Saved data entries
**********
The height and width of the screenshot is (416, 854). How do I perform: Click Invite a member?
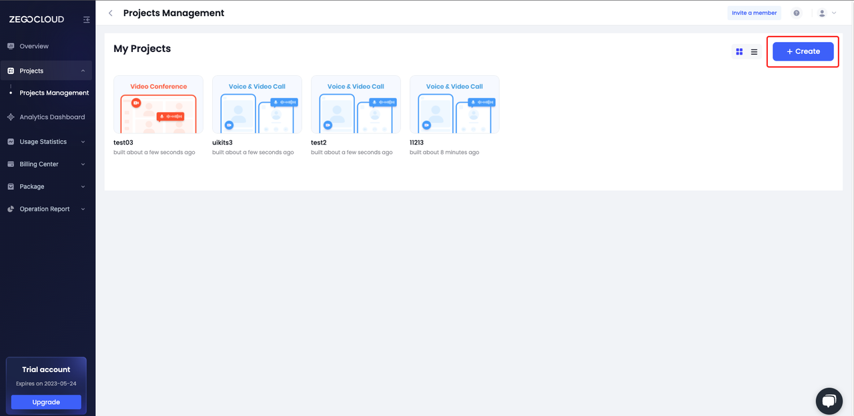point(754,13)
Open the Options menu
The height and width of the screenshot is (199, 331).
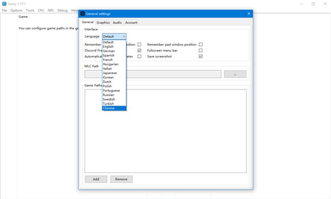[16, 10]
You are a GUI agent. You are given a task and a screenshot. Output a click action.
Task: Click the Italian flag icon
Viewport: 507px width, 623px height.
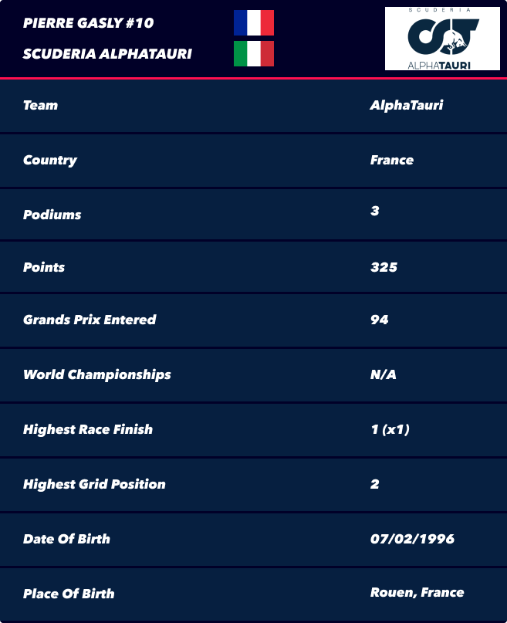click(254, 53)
**********
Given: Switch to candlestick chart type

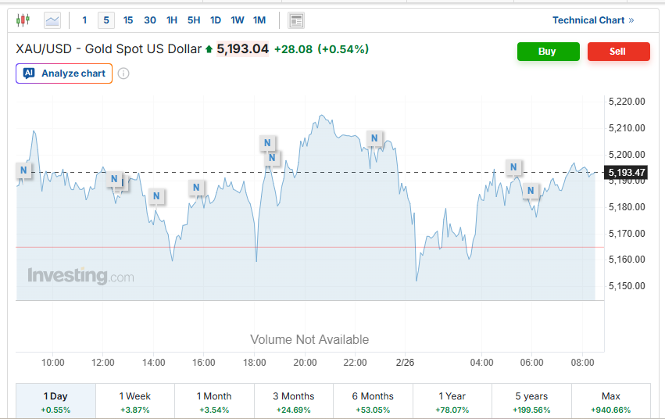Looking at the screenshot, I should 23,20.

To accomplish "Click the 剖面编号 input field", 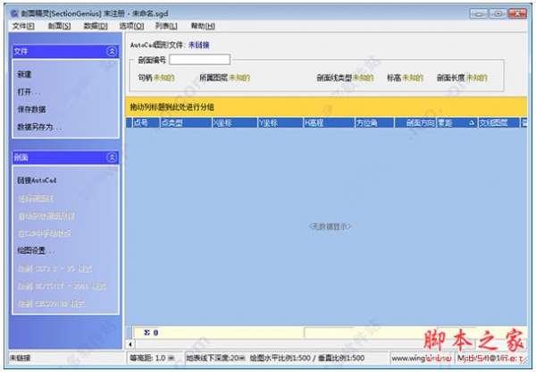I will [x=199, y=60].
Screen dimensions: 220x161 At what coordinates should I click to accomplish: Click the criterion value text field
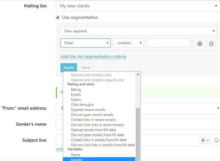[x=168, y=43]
**********
YOUR OBJECTIVE
Print an exact copy of the lines above, from the one containing "The height and width of the screenshot is (416, 854)." through the one containing "You are a GUI", and leave out the pictures.

WRITTEN RESPONSE
The height and width of the screenshot is (416, 854). How do I perform: Click Invite a member?
point(754,13)
Open the Options menu
The height and width of the screenshot is (199, 331).
[16, 10]
You are a GUI agent. You are given a task and a screenshot. Output a click action.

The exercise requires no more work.